BEHIND THE LABEL
****
Weston Studio, Wales Millennium Centre, Cardiff, Thurs 28 Nov
I don’t think there is any theatre project quite like Behind the Label. A candid and raw insight into the lives of others, where brute honesty is handed to the audience on a plate. A flight attendant and a captain give the safety announcement one would typically hear before embarking on a flight, littered with sex and drug innuendos that provide a comedic introduction to what is a difficult-to-watch but incredibly necessary piece of theatre.
The audience were first invited to listen to the childhood dreams of the cast. Whenever anyone is asked what they dreamed about when they were a child, every person smirks, as if transported to childhood again. Endearing and powerful, for the cast members, all of whom have experienced the worst kinds of abuse, addiction and trauma began to feel like friends.
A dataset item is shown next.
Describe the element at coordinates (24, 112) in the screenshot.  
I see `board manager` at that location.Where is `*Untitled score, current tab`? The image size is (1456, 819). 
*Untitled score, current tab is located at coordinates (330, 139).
Exploring the ‘baggage’ we all carry that we can’t get rid of (or don’t wish to part with), each member of the cast unpacks theirs in a series of monologues. The intimacy of the performance is almost uncomfortable, as we are confronted with the struggles of those that society prefers to ignore, no matter how loud they scream. Each cast member comes forward to tell their own tales of abuse, prison sentences, addiction and homelessness. It is brutal, honest, upsetting and beautiful.
Never has there been a production documenting these sensitive, difficult subjects in such a way as Behind the Label, as the first-hand accounts transport you to a place hopefully you have never been. It forces the audience to look at every homeless person you walk past on the street, every person hanging around a street corner. The production shatters prejudice, until all that’s left is a sense of guilt for ever feeling it in the first place.
At the heart of each person’s story is a need to be loved. Often, the situations in which they find themselves are muddled pursuits to chase the love they thought was available to them.
Behind the Label gives a voice to the lost souls. Those who can’t seem to find their place. As one performer told the audience, “No wonder I got lost. I never got found in the first place.”